En somme, l’objet de la maîtrise de l’information est bien de disposer d’informations sûres, au bon endroit et au bon moment. La finalité est de mettre à la disposition du chef suffisamment de matière pour l’aider à décider en toute connaissance de cause. Cette maîtrise trouve ainsi naturellement une place prépondérante dans les conflits d’aujourd’hui et est une capacité capable à elle seule de renverser les rapports de force. Elle est donc une condition nécessaire à l’action militaire. Il demeure néanmoins qu’il faut être conscient de ses limites et des risques potentiels d’une trop grande confiance accordée à une information : « Une information plus un démenti, cela fait deux informations pour le prix d’une. Et c’est toujours la fausse qui reste dans les mémoires »[ix].


[i] L’ergostressie ou stress technologique est le stress induit chez une personne par une utilisation des technologies de l'information et de la communication excessive en regard de ses possibilités d'adaptation.
[ii] Chef d’édition du site sur l’actualité de l’économie numérique « 01net.com »
[iii] Information : signification obtenue après traitement d’une ou plusieurs données et qui peut être communiquée  (CIA-2 Concept du renseignement d’intérêt militaire). Donnée : élément correspondant à des faits, des états ou des événements, pouvant avoir plusieurs formes, textuelle, graphique, signal provenant de détecteurs ou transcodées sur tous types de supports.
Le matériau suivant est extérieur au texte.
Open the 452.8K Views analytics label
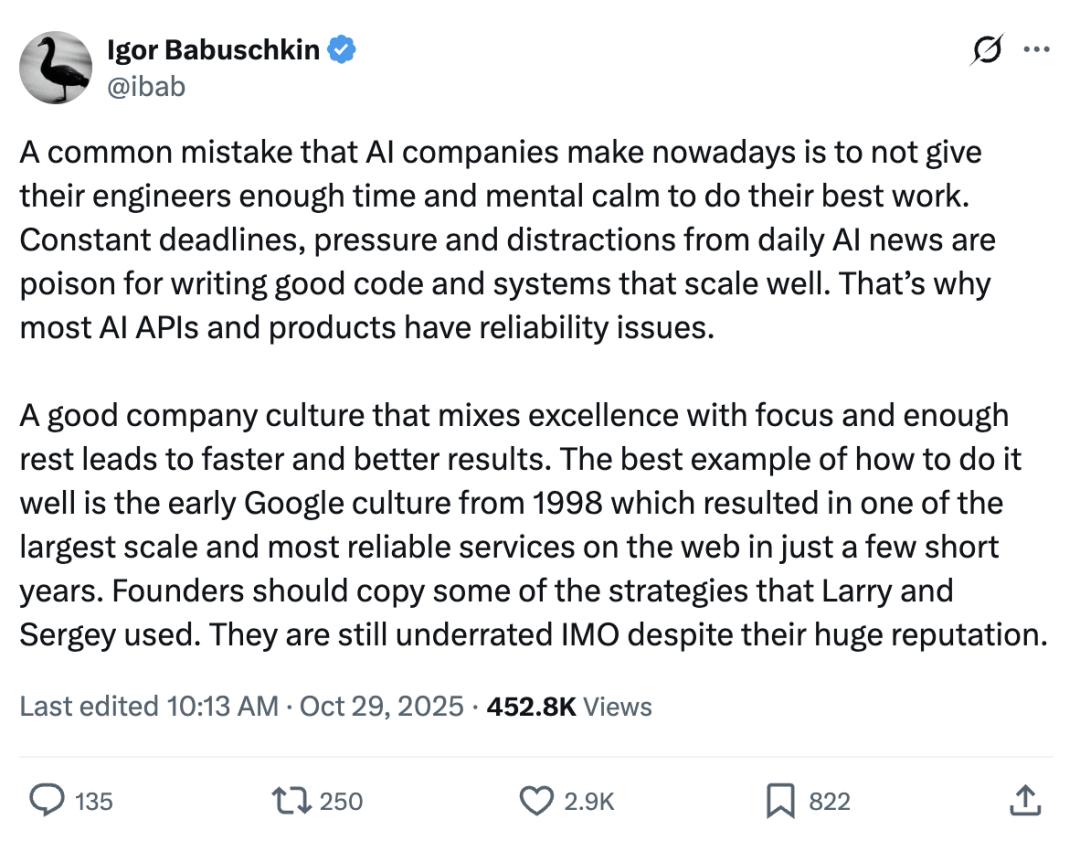 point(568,706)
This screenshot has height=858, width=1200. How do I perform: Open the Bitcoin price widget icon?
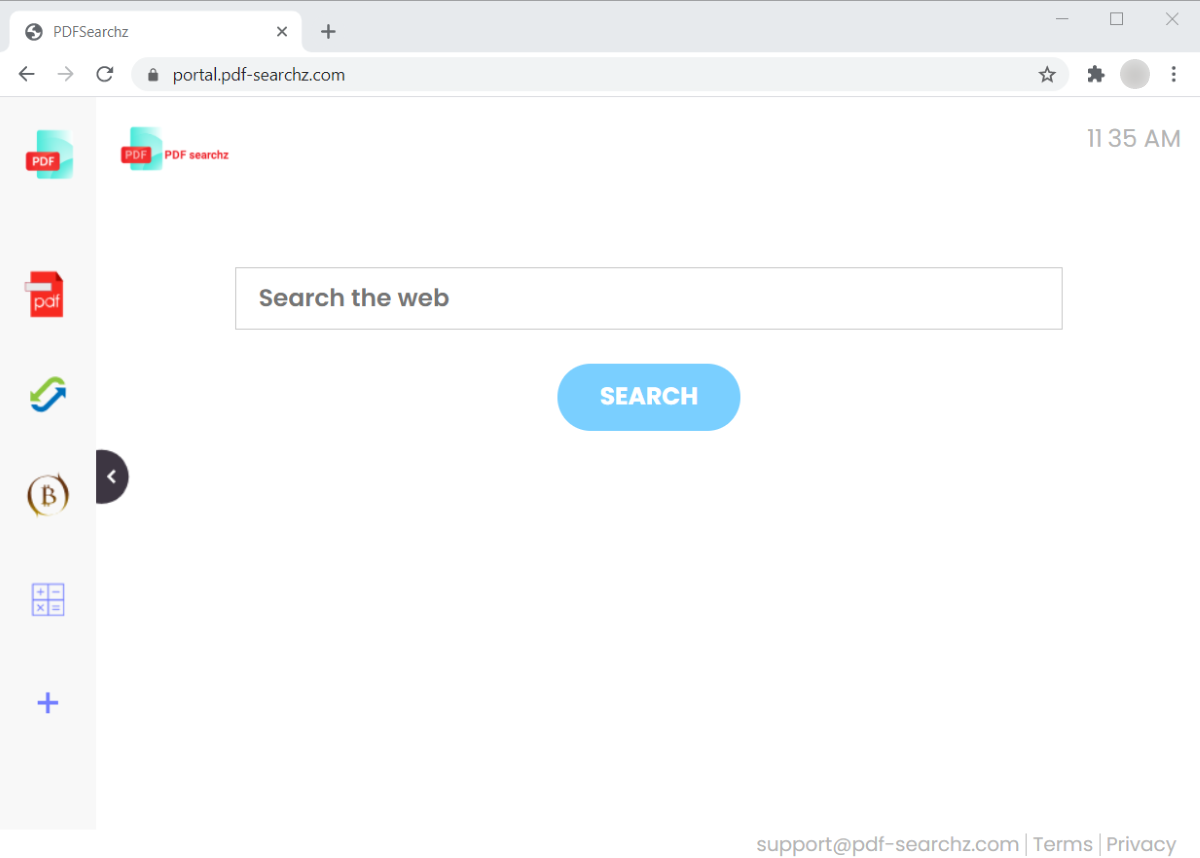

[iv] Le général Mermet est à l'origine de la création de la direction du renseignement militaire (DRM) et a été directeur de la direction générale de la sécurité extérieure (DGSE) de 1987 à 1989.
[v] Observer, s’orienter, décider et agir.
[vi] Maîtrise de l’information : art d’agir pour atteindre un objectif par l’exploitation, la domination et la protection du domaine de l’information.
[vii] Concept d’emploi des forces.
[viii] Etat-major des Armées.
[ix] Yan Audouard, écrivain-journaliste français.